Recorded data:

· · · · · · ·

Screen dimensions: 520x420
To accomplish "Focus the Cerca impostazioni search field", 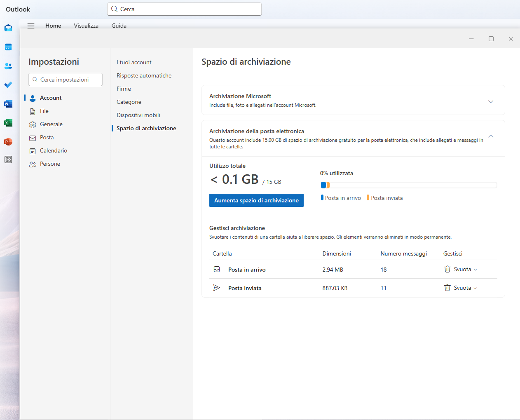I will point(66,80).
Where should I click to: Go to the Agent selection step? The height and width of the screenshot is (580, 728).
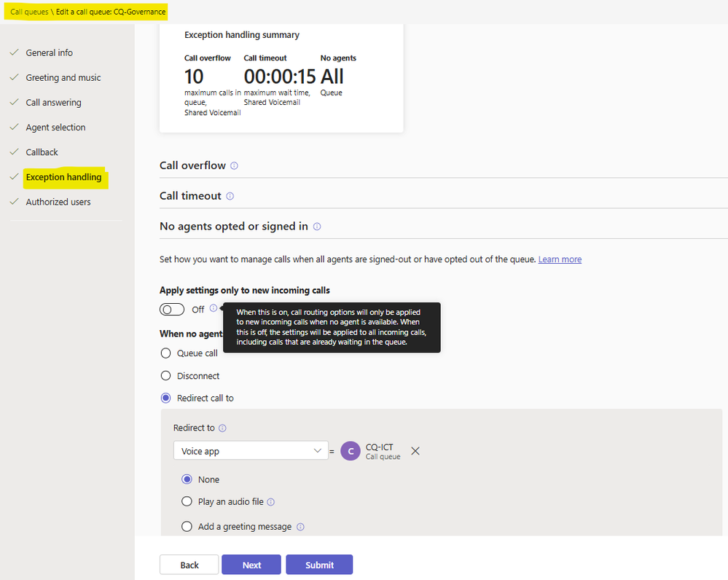point(55,128)
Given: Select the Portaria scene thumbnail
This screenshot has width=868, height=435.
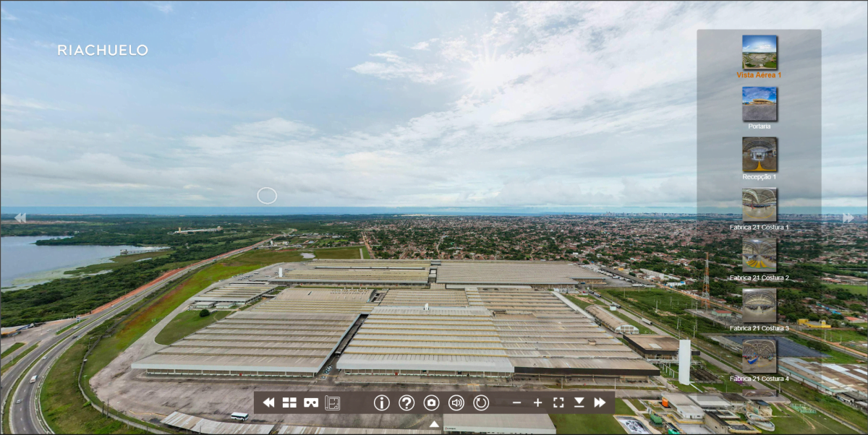Looking at the screenshot, I should point(760,104).
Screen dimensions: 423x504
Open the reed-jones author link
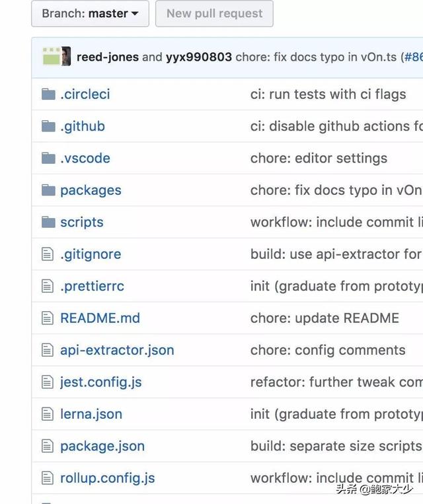coord(108,57)
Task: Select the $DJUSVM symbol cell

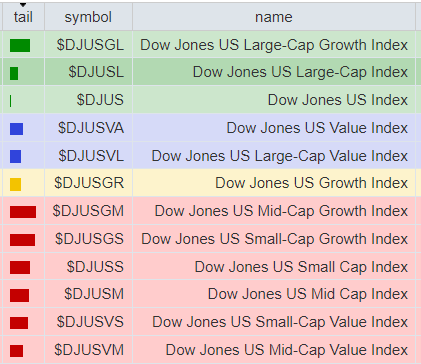Action: pos(88,350)
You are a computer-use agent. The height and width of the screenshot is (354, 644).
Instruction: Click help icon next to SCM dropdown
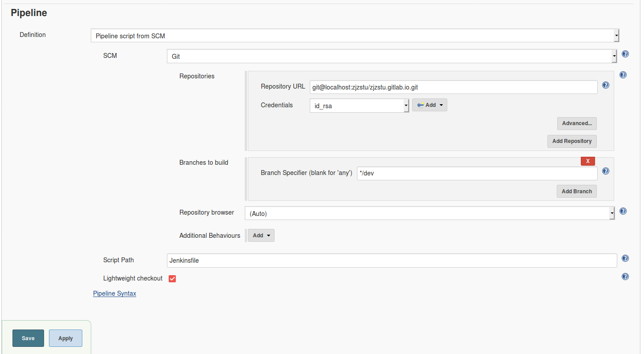[x=625, y=54]
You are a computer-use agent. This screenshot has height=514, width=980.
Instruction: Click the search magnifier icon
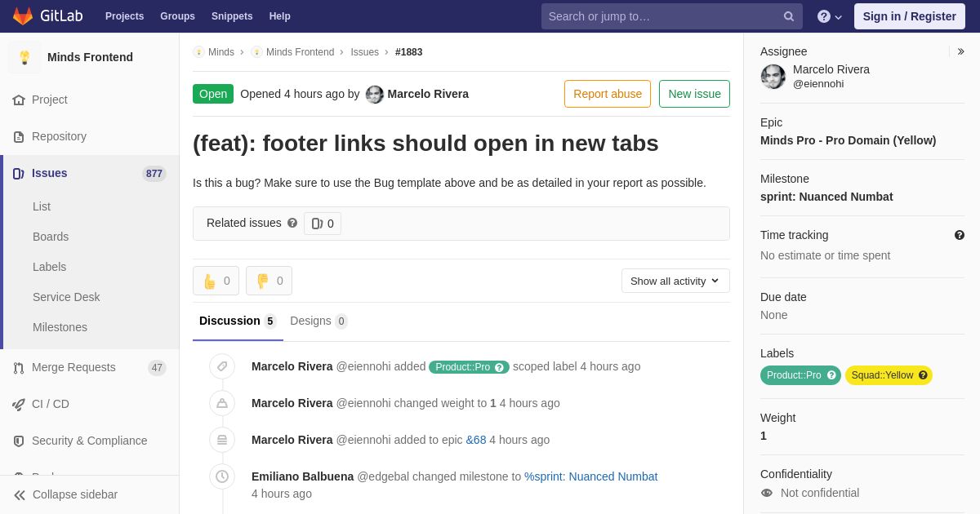789,16
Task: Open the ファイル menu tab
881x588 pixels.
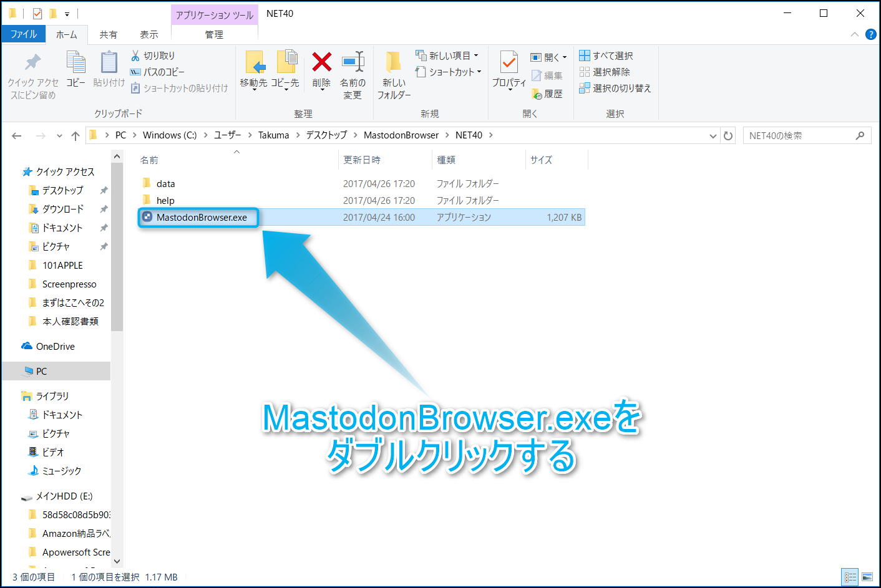Action: pos(24,34)
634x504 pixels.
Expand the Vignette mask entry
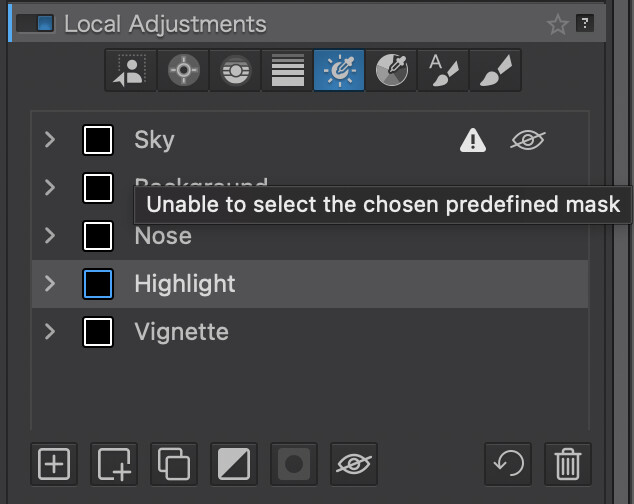click(x=50, y=332)
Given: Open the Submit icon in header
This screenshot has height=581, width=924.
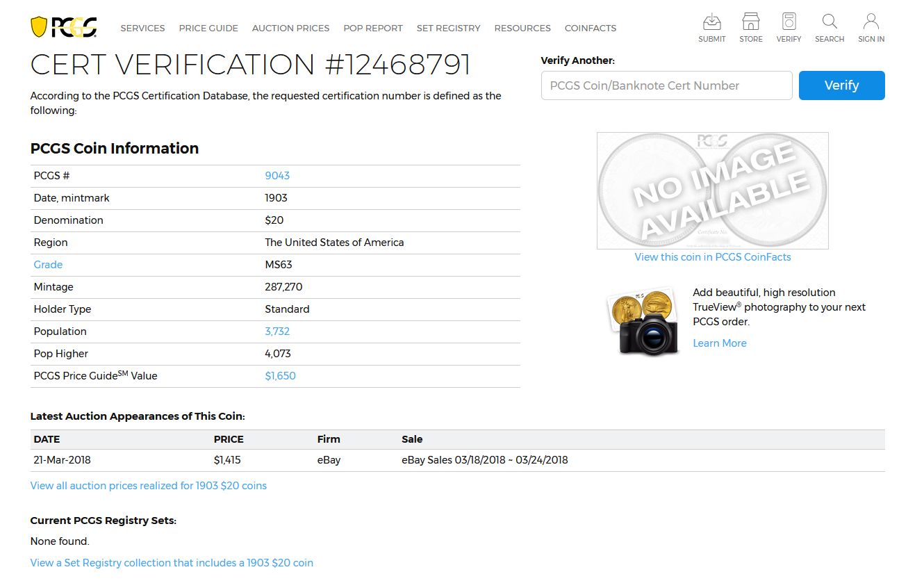Looking at the screenshot, I should point(711,22).
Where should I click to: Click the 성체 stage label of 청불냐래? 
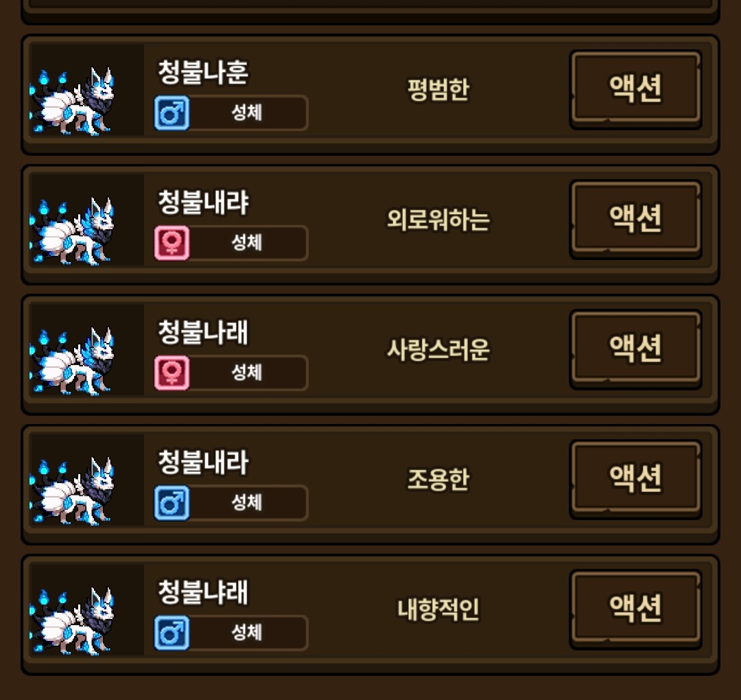(247, 633)
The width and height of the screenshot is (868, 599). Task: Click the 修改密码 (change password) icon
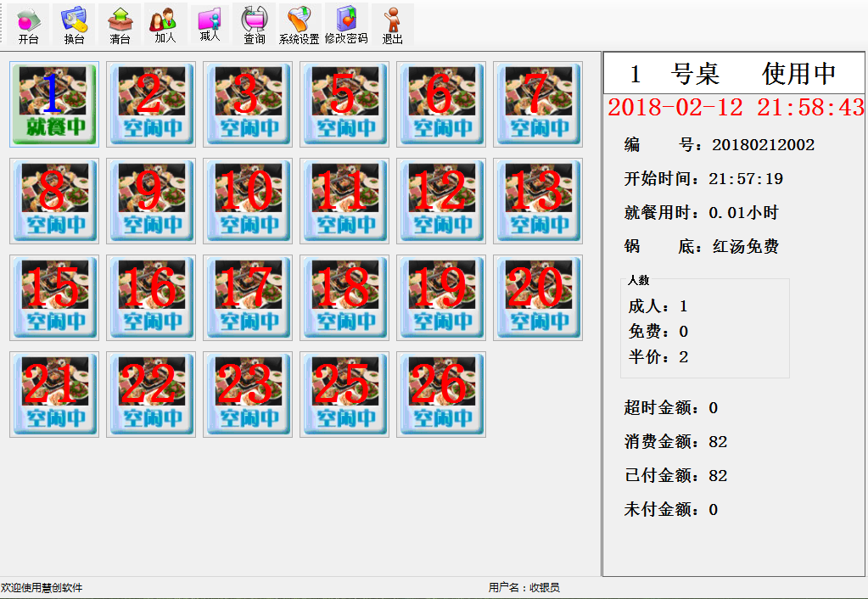pos(346,25)
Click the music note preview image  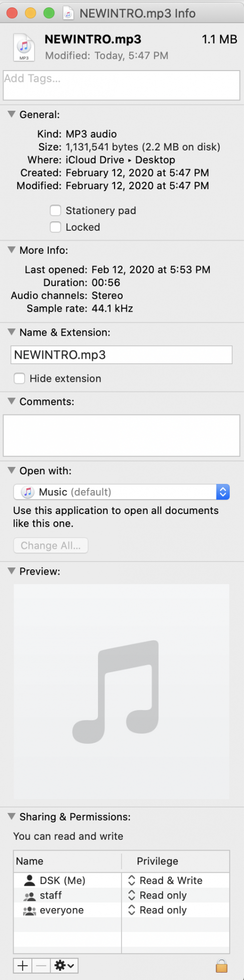tap(116, 691)
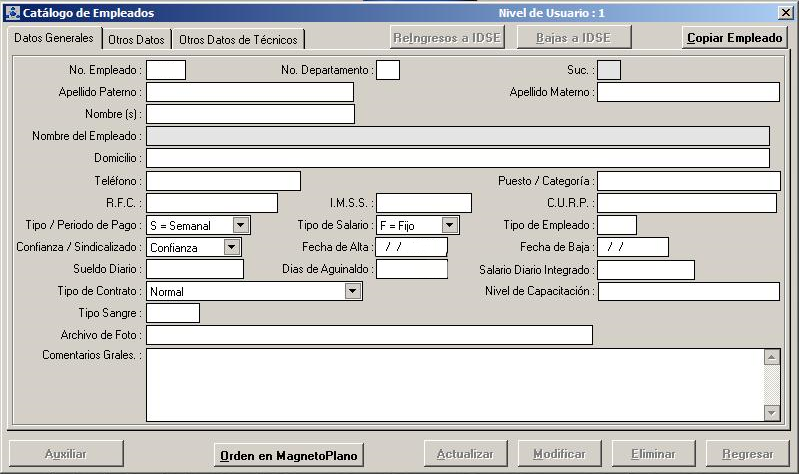Select the C.U.R.P. input field

click(x=687, y=204)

· · · · · · ·

TASK REQUIREMENTS -
From the data above, copy each line that holds "dimensions".

RESULT FOR THIS TASK -
Screen dimensions: 520x420
Screen dimensions: 423x504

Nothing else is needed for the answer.